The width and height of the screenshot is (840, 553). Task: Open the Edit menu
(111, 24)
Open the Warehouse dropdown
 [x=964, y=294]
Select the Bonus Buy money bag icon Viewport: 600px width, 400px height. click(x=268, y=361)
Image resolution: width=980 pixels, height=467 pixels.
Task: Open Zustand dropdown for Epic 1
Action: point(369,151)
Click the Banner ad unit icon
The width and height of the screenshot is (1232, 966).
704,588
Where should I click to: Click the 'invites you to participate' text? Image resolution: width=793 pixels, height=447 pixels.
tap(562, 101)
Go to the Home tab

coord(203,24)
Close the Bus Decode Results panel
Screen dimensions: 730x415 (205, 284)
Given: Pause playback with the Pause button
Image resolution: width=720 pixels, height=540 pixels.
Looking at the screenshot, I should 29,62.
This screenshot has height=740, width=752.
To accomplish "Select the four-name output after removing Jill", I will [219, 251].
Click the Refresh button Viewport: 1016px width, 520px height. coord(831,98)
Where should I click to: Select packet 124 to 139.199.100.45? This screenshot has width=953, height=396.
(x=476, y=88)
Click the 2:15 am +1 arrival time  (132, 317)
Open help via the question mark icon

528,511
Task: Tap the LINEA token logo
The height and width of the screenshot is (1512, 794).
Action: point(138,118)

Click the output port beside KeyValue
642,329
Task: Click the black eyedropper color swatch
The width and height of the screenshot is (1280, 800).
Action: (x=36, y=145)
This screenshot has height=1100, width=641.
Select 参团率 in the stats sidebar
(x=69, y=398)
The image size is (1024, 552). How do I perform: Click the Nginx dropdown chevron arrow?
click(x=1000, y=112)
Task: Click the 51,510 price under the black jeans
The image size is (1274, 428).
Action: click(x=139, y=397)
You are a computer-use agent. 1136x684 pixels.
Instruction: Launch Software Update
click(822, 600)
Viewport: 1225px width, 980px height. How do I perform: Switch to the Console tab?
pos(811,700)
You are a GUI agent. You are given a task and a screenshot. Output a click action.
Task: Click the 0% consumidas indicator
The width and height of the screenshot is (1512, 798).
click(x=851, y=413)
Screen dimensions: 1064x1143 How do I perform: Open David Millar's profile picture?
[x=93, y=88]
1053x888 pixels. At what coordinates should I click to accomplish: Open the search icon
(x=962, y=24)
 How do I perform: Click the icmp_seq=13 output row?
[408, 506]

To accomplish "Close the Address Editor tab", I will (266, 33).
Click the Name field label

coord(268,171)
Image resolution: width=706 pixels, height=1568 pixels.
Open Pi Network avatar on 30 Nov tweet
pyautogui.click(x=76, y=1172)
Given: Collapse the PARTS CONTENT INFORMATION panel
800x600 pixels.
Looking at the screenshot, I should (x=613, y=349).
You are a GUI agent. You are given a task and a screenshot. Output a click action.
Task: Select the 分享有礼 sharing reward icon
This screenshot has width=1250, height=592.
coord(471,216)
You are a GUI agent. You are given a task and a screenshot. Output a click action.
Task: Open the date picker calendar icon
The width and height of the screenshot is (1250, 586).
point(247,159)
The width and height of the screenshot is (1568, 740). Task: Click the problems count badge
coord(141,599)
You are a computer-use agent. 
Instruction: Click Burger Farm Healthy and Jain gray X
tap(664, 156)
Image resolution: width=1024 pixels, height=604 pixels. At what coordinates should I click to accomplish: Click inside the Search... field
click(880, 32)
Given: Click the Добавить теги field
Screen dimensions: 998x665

→ Task objective
Copy out all lines of the listing where the word "black" appears.

→ Task result
Task: Click the black eyedropper color swatch
Task: Click the 51,510 price under the black jeans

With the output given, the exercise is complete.